Garbage foraging, Valley drinking & Soaker pads

One of the major perks of living in a nice hood is that garbage day can be pretty exciting. I was riding my bike home the other day and saw, what I thought, was a giant cat toy/castle. I went over for further inspection and thought, there is a possibility that this is some weird sex bench. Why would a cat toy apparatus have shag carpet on it. I wasn’t sure I was willing to gamble with that type of potential cleaning job for a thing my cat would probably ignore. Garbage day brings people out to the Glebe. On my way home from work I saw a guy with a holding thing/receptacle attached to his bike going through people’s tossed stuff scoring some decent material. My favourite garbage day story is when I was just about at my apartment and I saw a line of elderly people slowly walking down the street with their roller carts looking out for scores in the garbage. But there were enough of them that I definitely felt this was a planned outing. At some point their activity director had written Garbage Foraging Day Trip to the Glebe on a white board. May or may not include lunch, depending on what you find. Pretty industrious.

I had to run down to Shopper’s a couple nights ago as I realized my cat had run out of food and the vet was closed, so I couldn’t purchase his super fancy, expensive cat pate. On occasion, when feeling sassy, I spray some chemical nightmare, fancy smelling perfume on me at the entrance of Shoppers. On this occasion I spotted the perfume, Happy by Clinique, which I wore throughout high school (probably to desperately convince myself I was happy? I was not). As I was spraying it on myself, 2 shoppers employees (and their random friend) came to check up on me. I politely said no I was fine and started to turn away when one of them gave me a weird look. As I wondered if she was really that annoyed with me for sampling a tester I realized I was walking away with the giant silver lid for the perfume bottle. I laughed and went, ah right, won’t be needing that and then looked seriously at the three of them and said or maybe I needed it for my collection…Good recovery, you perfume top stealing weirdo. Thank god they laughed.

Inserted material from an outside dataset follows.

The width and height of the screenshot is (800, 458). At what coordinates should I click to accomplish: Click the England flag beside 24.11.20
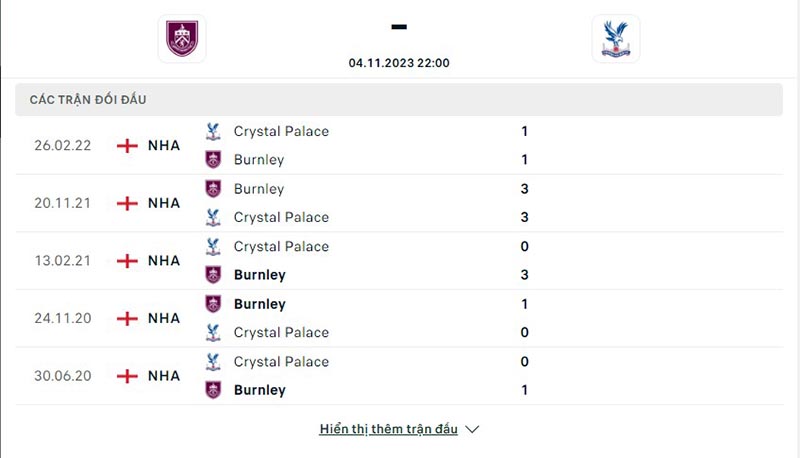(127, 318)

My first day of vacay I figured I’d relax at the parents and float in the pool sipping on prosecco. That night I was going to have a couple drinks with a friend in CP. My Mom asked how I was going to get home. Uber. How everyone gets home when there is no bus of any kind. Imagine my surprise to find out there is NO UBER IN THE VALLEY. There is a huge drinking culture there and no way to get home (except for like one cab who I think also deals drugs, but I’m speculating). There is a massive market there to be tapped people! I had to call DAD to get home. Or Mr. B to the other person I was with. It’s cool. I’m just a 33 year old pub crawling with my mate, who has to call my Dad (her former teacher) to get home. No biggie. When he walked into the bar we were at we were doing some girlie, sweet shot. #adulting

My car shit out, basically right at the start of my staycation. Murphy’s law. Let’s stay home and do fun day trips with the car, we will save money. Well fuck off. I took the car in today and left it. Walked half way back to my house (think Carling/Kirkwood to the Glebe), but was so covered in sweat that I decided to Uber home. I knew I only had enough space on the ol’ card for one Uber ride, so returning to pick up my car would be an adventure. My significant other thought I should just call a cab. A cab? How do I even do that? Do I punch numbers into my texting machine instead of letters? What about a bus? A bus? How do I know where they are going? I used to take buses after concerts when I was in high school, to get back to the park and ride and I believe twice we ended up at the airport when it was the bus’s last stop. I can easily organize myself on a tube or metro but busses, not so much.

Fuck it’s been humid. Like crazy humid. I walked about 15 minutes the other day in the early morning sun (from my mechanics because I don’t know how else to get around) and when I realized I was sweating from my inside elbow folds. When I got home my bra was soaked. I realized that perhaps the padding in my bra was for hot days just like this, so it can soak up all that sweat and make your boobs look bigger. Then I thought I should just use some soaker pads from the meat department at work, the same pads they use to soak up raw meat juice, just shove them into my bra and walk to my heart’s content. I think there could be a market for hot day breast soaker pads. From chicken breasts, to lady breasts, we keep you from sopping through? Ok the punchline could certainly use some work.

I went out for breakfast with a friend who was going on about short weather being the best. I haven’t owned shorts in years, I just wear like yoga pant capris. So when I found a pair of biker short shorts today I put them on to test them out. I texted her immediately to let her know that I had tried wearing shorts but after 3 steps my vagina ate them.